By chance, it appears that the US Congress will decide on or around Sept. 11 whether to endorse President Barack Obama’s proposal to respond militarily to the Syrian government’s use of poison gas against civilians. The shadow of two previous events that took place on Sept. 11 looms over the outcome -— indeed, over the fact that the question is even being considered at all.
Long before Sept. 11, 2001, became a day of infamy in the US, it acquired similar significance in Chile, where 40 years ago, on Sept. 11, 1973, the armed forces, led by General Augusto Pinochet, overthrew the country’s democratically elected government. More than any other event of our era, that violent coup was responsible for launching both the contemporary global movement for human rights and the US movement to promote human rights internationally.
HUMAN RIGHTS
In part, this reflected the new regime’s cruelty. More than three thousand people were murdered or “disappeared” during Pinochet’s rule, thousands more were tortured by his forces, and tens of thousands were forcibly exiled. To an even greater extent, however, the motivation that spurred the human-rights movement was revulsion worldwide, including in the US, against US aid to Pinochet’s forces, a policy directed by then-US president Richard Nixon and then-secretary of state Henry Kissinger.
In the US, members of Congress turned the coup into a platform for efforts to promote human rights. They condemned developments in Chile, held hearings about the importance of promoting human rights, and adopted legislation — over then-US president Gerald Ford’s veto — requiring that human-rights standards guide US foreign policy.
A slightly revised version of that legislation remains in force. Obama’s proclamation that the use of chemical weapons in Syria would cross a “red line” — and his implicit threat to use force if that line were crossed — reflects the commitment that the US has made during the past four decades to promote human rights worldwide.
The events of Sept. 11, 2001, are also playing a crucial role in deciding the question of a punitive strike against Syrian President Bashar al-Assad’s regime. One consequence of the terrorist attacks 12 years ago is that Americans and others in the West became aware that developments in the Middle East could affect their own safety and security.
IRAQ’s legacy
Initially, the attacks unleashed a strong desire to retaliate, which later gave way to caution about intervention, owing to unforeseen consequences. In the UK, continuing intense resentment over the deceptions that led to the country’s engagement in the Iraq war seems to be the main reason for Parliament’s refusal to back a strike against Syria. Wariness of another Middle East war has also underpinned Obama’s unwillingness to go beyond a one-time punitive strike on Syria — with some in Congress opposed to even that.
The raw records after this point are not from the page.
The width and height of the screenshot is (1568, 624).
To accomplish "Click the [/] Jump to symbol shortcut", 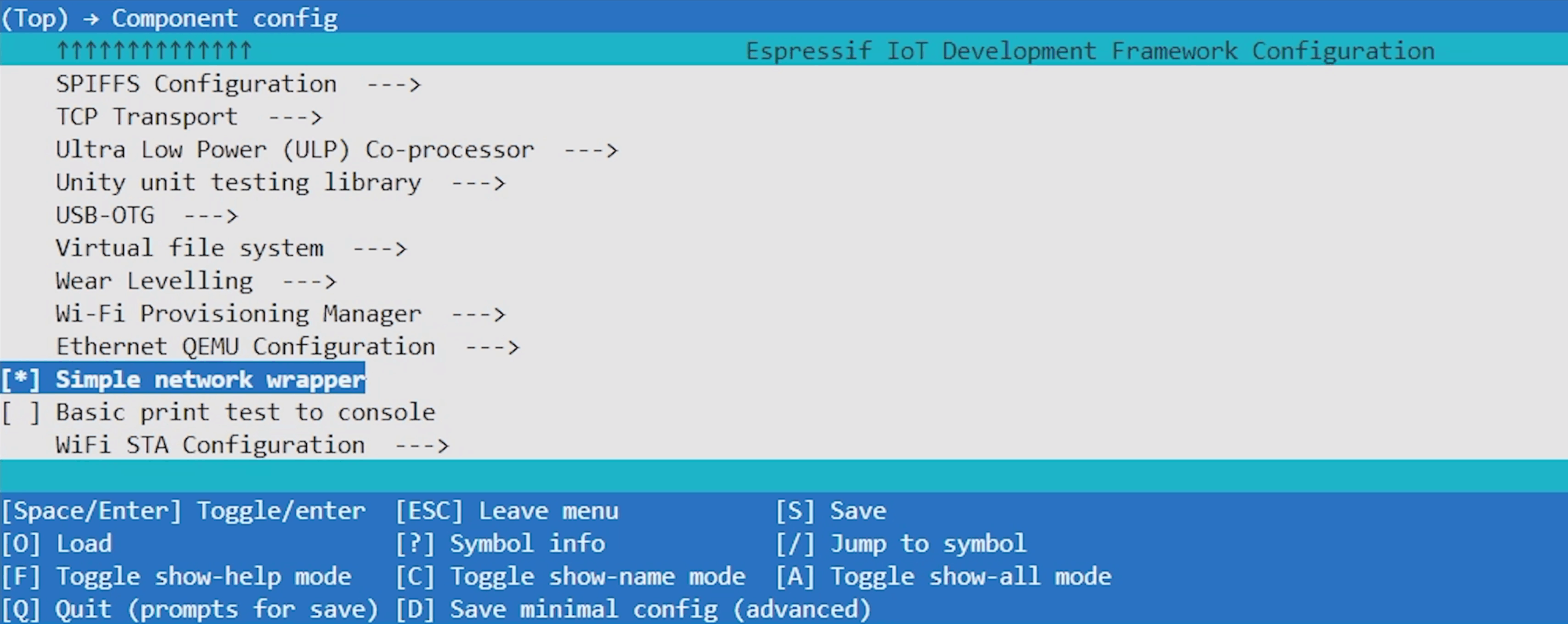I will tap(900, 544).
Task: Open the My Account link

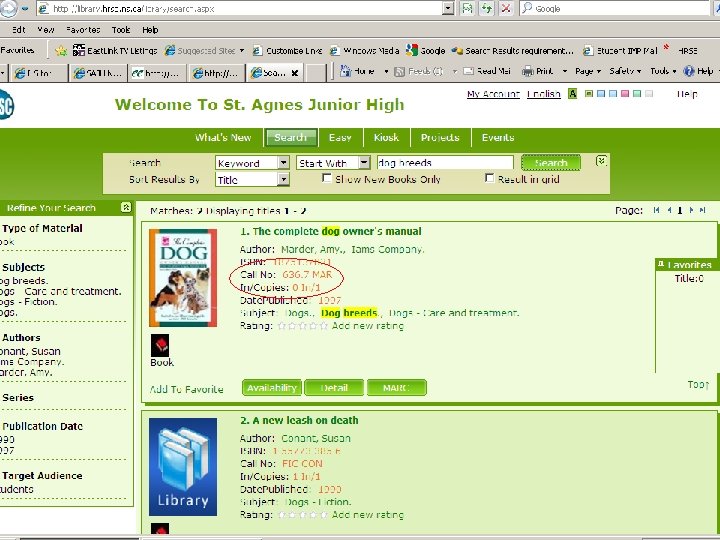Action: point(493,94)
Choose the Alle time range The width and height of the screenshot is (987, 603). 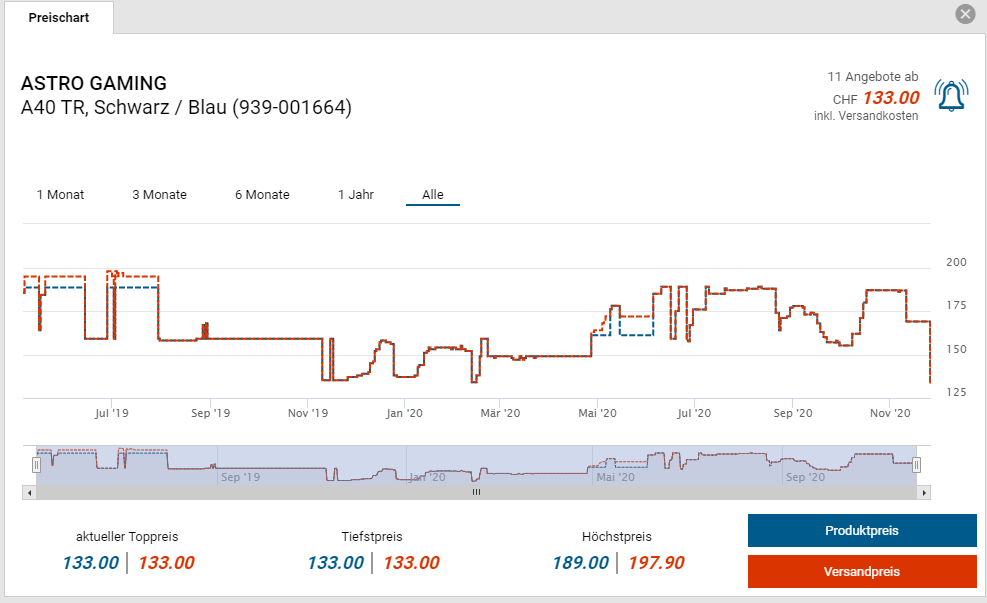[x=432, y=195]
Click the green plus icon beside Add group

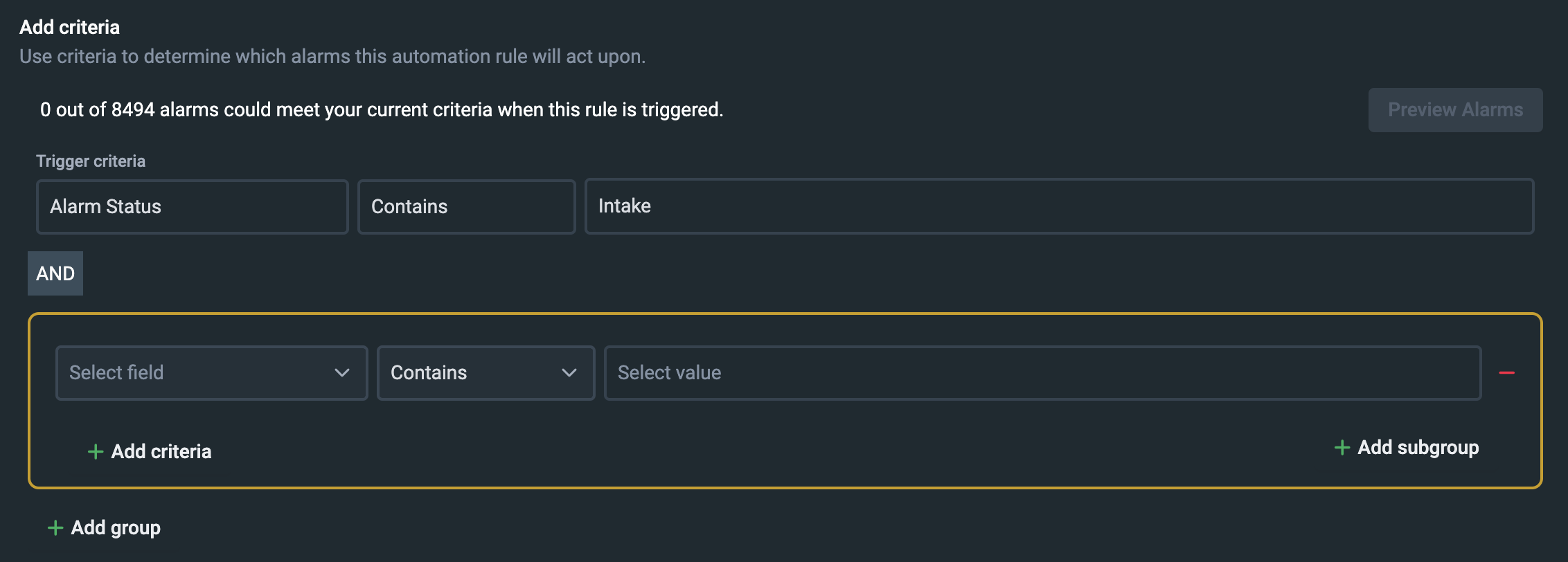pos(55,527)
Though Congress must guard against repeating its disastrous mistake in 2003, when it supported the war in Iraq, the commitment to promote human rights that the US made following Sept. 11, 1973, seems a more appropriate standard for weighing Obama’s proposal for US military action in Syria. Maintaining the international prohibition on the use of chemical weapons is an urgent concern.
RESTORATION
The Assad regime’s culpability for using these weapons is not in doubt. If the US Congress deals with Obama’s proposal responsibly, and does not yield to those motivated by a partisan desire to embarrass him at every turn, it will enhance its own claim to recapture the constitutional power to authorize military conflict — a power that has been disregarded more often than not in the past half-century. A critical part of its role must be to consider with care the limits that should be placed on a punitive strike.
The war in Iraq was misconceived from the start, because it was an attempt to avenge the Sept. 11, 2001, terrorist attacks by invading and occupying a country that had no part in them. Obama’s proposal to strike Syria, by contrast, is an attempt to enforce an important human-rights norm by directly punishing — through means that do not involve invasion and occupation — those who committed a gross violation. It restores human rights to the central place in US foreign policy set forth after Sept. 11, 1973.
Aryeh Neier is president emeritus of the Open Society Foundations and a founder of Human Rights Watch.